Agrippina soon recovered herself, summoning the cooks and servants, issuing orders for the banquet that same evening. We did not eat in the triclinium but in a marble enclave on the east side of the villa overlooking the sea. It was a beautiful, early spring evening, with the weather growing soft and balmy. Agrippina acted as if she was still Empress of Rome. The marble walls were brought to life by a myriad of oil lamps and candles. The floor was swept, washed and covered in golden sawdust. Tables and couches were draped in silk and gold, ivory tasselled cushions were scattered about small polished tables set aside for the wine.
‘Always keep the wine in full view covered by a cloth,’ Agrippina warned. ‘It keeps away both flies and poisoners.’
Only four of us were present. Domina, myself, Acerronia and Creperius. Agrippina’s chefs did us proud. Accompanied by every sort of wine, there were mantis prawns, African snails, mussels and shellfish cooked in Chian wine, Trojan pig, gutted, roasted and stuffed with meats and different kinds of fish; even a lamprey outstretched on a platter with shrimps swimming all about it. Agrippina looked magnificent in pearl earrings and necklace, dressed in a pure white stola fringed with purple and gold with matching sandals. She lay on the couch like a young woman pretending to be Venus, waiting to be carved in stone by one of Rome’s master sculptors. Wine was passed round, and toasts were made, while Creperius gave us the gossip of Rome. A young actor, Appius, whilst showing off, had thrown a pear in the air and caught it in his mouth only to choke to death; a madman, Macheon, had climbed onto the altar in the Temple of Jupiter, uttering wild prophecies before he killed himself and the puppy he carried; the traffic in Rome was worse than ever.
‘It would wake a sea calf,’ Creperius murmured. ‘Litters, wagons, there’s no order.’

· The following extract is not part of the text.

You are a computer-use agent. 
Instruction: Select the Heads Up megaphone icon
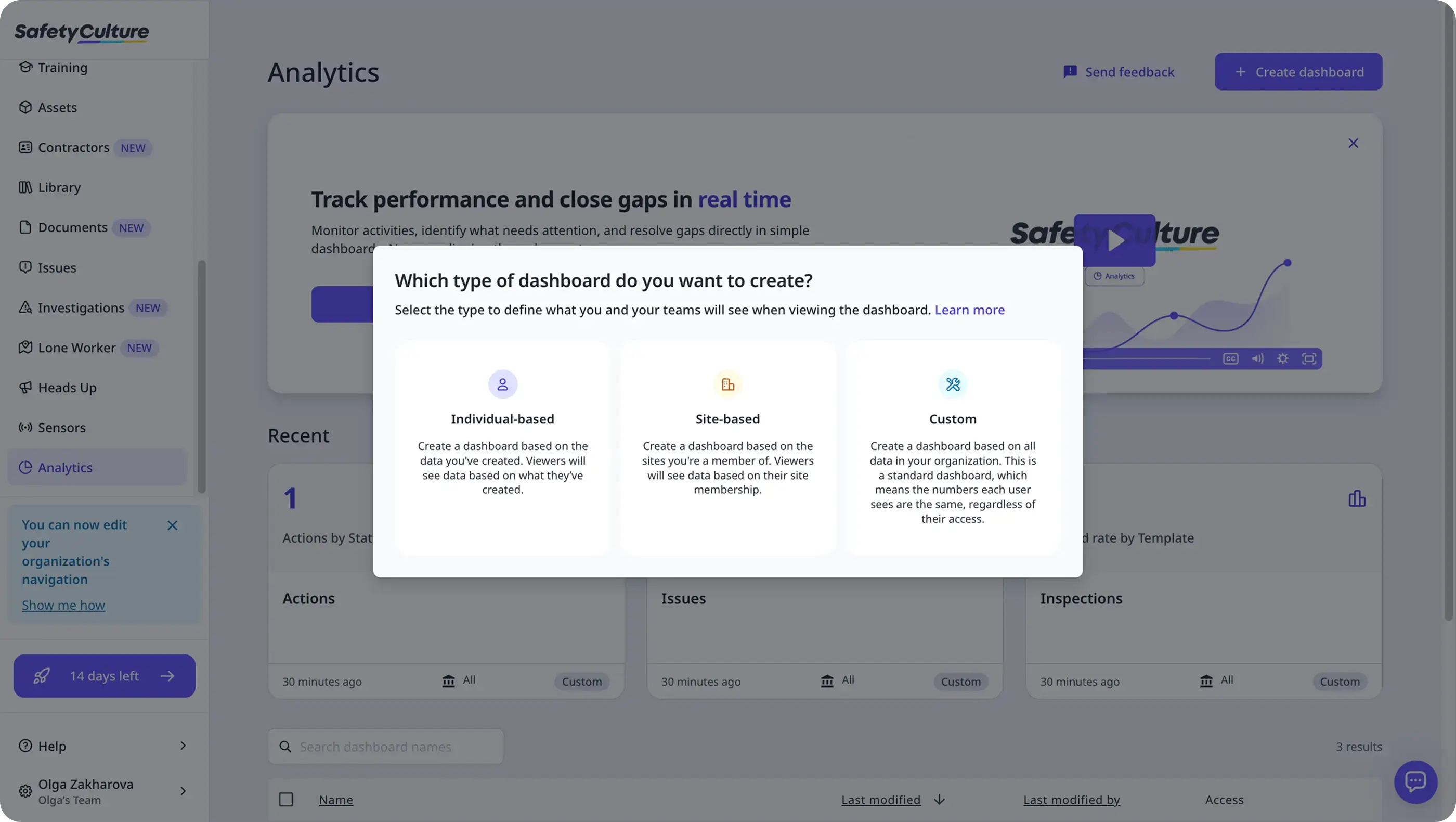point(25,387)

And then he said the words that I was to remember, later.
‘Your son Nero is disgusted with the city. He claims there is nothing wrong with Rome that a good fire couldn’t cure.’
A cold breeze wafted in, chilling the sweat and silencing the conversation. All I could hear was the distant roar of the sea, the surf pounding the rocks, and the cry of the gulls as they swept in before the sun finally set.
Agrippina had listened carefully to Creperius’s chatter, allowing the servants to finish their tasks. Once they were gone, she unfastened the pearl ring from her right ear lobe. She dropped it into a small jar of vinegar and watched it dissolve.
‘Cleopatra did this once,’ she murmured. ‘She took a pearl worth one million sesterces and watched it crumble.’ She smiled. ‘An offering to the Gods.’
‘I thought you didn’t believe in them,’ I retorted. Agrippina shrugged one shoulder. ‘Gods,’ she whispered. ‘Or just the approach of darkness? Well, Creperius, what other news from Rome?’
‘Seagulls are regarded as a delicacy. Amerlius has gone into mourning because one of his lampreys died.’